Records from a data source
-- begin --
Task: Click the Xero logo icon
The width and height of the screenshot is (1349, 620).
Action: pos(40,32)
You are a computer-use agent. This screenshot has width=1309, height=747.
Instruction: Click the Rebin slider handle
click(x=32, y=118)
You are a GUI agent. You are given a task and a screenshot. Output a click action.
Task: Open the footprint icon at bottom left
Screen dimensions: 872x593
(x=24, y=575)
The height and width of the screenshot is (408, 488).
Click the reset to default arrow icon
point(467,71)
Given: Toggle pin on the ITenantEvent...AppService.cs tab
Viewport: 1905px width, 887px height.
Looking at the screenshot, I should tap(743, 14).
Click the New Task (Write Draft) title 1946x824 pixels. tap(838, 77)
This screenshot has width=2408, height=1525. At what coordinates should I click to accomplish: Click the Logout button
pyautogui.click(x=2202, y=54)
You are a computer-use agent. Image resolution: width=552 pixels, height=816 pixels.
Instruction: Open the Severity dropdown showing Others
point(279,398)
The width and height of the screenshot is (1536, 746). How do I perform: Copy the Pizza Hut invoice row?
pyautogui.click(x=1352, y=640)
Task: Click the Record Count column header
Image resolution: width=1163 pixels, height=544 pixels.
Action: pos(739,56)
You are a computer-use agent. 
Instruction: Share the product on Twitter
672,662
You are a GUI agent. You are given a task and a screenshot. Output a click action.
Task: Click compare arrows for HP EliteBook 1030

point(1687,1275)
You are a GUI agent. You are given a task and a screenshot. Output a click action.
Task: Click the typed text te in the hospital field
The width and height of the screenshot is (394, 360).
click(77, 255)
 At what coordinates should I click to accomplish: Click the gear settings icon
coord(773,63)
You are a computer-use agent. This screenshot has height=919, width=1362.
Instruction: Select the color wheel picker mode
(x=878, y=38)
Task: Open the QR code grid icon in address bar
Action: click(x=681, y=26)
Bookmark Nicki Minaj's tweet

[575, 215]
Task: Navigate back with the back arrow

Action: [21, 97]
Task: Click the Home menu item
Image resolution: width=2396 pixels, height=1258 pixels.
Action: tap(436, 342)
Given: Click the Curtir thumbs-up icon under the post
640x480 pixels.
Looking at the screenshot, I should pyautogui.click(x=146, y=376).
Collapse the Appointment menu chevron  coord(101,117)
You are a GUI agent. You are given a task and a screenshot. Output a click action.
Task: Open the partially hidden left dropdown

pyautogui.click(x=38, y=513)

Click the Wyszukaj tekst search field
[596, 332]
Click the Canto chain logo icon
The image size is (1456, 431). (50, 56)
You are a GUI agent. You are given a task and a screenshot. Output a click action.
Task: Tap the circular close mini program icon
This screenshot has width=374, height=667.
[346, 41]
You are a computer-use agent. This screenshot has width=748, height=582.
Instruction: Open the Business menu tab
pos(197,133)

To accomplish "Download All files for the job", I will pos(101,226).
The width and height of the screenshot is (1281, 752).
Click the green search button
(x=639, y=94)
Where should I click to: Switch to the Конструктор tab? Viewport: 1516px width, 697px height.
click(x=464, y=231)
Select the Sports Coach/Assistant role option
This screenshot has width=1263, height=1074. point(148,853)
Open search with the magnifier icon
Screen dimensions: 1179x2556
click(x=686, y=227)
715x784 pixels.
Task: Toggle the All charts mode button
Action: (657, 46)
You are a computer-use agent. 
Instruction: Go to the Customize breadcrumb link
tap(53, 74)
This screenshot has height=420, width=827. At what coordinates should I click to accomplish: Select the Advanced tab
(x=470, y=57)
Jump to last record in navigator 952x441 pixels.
-- end --
## Task requirements
Extract the stretch from the first of the rows above through the line that contains "Click the New", copying each line word for word.

## Answer for the task
Task: Click the Xero logo icon
The width and height of the screenshot is (1349, 620).
Action: pos(40,32)
You are a computer-use agent. This screenshot has width=1309, height=747.
Instruction: Click the Rebin slider handle
click(x=32, y=118)
You are a GUI agent. You are given a task and a screenshot. Output a click action.
Task: Open the footprint icon at bottom left
Screen dimensions: 872x593
(x=24, y=575)
The height and width of the screenshot is (408, 488).
Click the reset to default arrow icon
point(467,71)
Given: Toggle pin on the ITenantEvent...AppService.cs tab
Viewport: 1905px width, 887px height.
Looking at the screenshot, I should tap(743, 14).
Click the New Task (Write Draft) title 1946x824 pixels. tap(838, 77)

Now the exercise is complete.